### PAGE EXTRACT
----
Have you ever heard of the expression, “scapegoat”? Some scholars say, shepherds kept fainting goats with their flocks of sheep as insurance against predators. When wolves or other predatory animals would attack a flock of sheep, the goats would become startled and faint. The wolves or other predators focused so much on the stunned goats, the sheep were able to flee and escape. They sure had humble beginnings!

What Are Fainting Goats??

 

Fainting goats have many other names, including Myotonic Goats, Tennessee (Meat) Goats, Nervous Goats, Stiff-leg Goats, Wooden-leg Goats, and Tennessee Fainting Goats.

 

 Slightly smaller than standard breeds of the goat, fainting goats are generally 14 to 25 in tall and can weigh anywhere from 30 to 150 lb. They have large, prominent eyes in high sockets. Their hair can be short or long, with certain individuals producing a great deal of cashmere during colder months.  

 

 They are smaller and somewhat easier to care for and maintain than larger meat goat breeds, which makes the fainting goat desirable for smaller farms. They are also raised as pet or show animals as they can be friendly, intelligent, easy to keep, and amusing. The "Fainting Goat" myth was tested on the U.S. television show Mythbusters.
----
### EXTRACTED RECORDS
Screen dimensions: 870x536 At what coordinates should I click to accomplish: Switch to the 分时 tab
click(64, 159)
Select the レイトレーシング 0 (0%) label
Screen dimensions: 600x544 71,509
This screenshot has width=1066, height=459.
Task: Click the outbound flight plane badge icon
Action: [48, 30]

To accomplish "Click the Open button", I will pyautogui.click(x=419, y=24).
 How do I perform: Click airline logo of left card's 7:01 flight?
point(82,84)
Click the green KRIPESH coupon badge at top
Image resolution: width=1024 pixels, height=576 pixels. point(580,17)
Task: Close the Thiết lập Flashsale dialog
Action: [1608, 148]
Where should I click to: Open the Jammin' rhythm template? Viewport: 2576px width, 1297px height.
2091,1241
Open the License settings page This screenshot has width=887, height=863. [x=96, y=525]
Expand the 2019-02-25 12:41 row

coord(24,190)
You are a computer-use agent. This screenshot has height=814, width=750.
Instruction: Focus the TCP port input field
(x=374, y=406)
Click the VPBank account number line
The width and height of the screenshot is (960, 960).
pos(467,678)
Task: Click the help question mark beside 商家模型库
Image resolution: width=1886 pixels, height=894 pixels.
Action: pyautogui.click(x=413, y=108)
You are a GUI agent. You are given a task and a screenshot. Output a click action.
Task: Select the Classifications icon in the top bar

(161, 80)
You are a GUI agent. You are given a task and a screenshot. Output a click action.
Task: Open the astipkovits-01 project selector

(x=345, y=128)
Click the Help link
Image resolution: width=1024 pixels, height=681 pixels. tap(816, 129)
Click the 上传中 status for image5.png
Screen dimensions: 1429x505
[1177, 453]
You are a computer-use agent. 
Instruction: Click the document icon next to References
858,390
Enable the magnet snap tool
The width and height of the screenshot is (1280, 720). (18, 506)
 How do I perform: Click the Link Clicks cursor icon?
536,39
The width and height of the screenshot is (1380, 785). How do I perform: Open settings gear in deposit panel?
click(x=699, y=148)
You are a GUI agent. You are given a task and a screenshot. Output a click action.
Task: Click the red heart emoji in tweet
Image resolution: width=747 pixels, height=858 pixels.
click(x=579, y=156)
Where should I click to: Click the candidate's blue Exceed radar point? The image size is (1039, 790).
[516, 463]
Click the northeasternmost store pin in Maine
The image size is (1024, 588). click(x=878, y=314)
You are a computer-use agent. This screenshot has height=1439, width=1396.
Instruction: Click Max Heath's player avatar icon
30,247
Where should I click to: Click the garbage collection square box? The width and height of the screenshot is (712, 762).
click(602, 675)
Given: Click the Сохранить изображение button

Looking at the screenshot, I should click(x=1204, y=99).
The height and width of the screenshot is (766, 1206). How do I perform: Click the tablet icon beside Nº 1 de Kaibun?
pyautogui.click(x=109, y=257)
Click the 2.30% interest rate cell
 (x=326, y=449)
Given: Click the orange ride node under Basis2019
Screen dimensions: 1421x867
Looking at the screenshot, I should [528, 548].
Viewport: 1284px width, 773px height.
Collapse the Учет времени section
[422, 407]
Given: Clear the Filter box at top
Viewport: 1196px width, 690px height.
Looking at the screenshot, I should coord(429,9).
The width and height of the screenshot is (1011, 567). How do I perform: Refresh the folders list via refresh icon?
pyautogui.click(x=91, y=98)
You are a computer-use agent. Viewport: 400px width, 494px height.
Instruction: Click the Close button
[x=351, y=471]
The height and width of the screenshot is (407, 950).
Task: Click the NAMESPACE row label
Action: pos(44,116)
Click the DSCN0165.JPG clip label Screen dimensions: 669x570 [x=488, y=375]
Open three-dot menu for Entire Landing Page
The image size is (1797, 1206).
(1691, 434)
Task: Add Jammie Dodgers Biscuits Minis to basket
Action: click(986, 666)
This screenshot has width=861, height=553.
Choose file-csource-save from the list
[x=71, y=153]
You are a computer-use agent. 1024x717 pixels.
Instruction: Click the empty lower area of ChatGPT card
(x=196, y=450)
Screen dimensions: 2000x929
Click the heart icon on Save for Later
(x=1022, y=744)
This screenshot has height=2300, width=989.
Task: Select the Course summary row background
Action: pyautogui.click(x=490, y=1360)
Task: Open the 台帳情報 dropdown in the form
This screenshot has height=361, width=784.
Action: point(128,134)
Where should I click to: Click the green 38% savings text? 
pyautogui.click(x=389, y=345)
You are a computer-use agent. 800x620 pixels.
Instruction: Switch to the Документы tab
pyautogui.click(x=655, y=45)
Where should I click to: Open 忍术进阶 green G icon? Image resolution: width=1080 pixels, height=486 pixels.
----
### REQUIRED ACTIONS
A. Answer these questions from the fainting goats text, one per line:
(i) How tall are fainting goats generally?
(ii) What happens to the goats when wolves or other predators attack a flock of sheep?
(iii) On which U.S. television show was the "Fainting Goat" myth tested?
B. Please return the part of the fainting goats text starting at "Have you ever" and ending at "Tennessee Fainting Goats.".

### ANSWERS PROVIDED
A.
(i) 14 to 25 in tall
(ii) They become startled and faint.
(iii) Mythbusters

B.
Have you ever heard of the expression, “scapegoat”? Some scholars say, shepherds kept fainting goats with their flocks of sheep as insurance against predators. When wolves or other predatory animals would attack a flock of sheep, the goats would become startled and faint. The wolves or other predators focused so much on the stunned goats, the sheep were able to flee and escape. They sure had humble beginnings!

What Are Fainting Goats??

 

Fainting goats have many other names, including Myotonic Goats, Tennessee (Meat) Goats, Nervous Goats, Stiff-leg Goats, Wooden-leg Goats, and Tennessee Fainting Goats.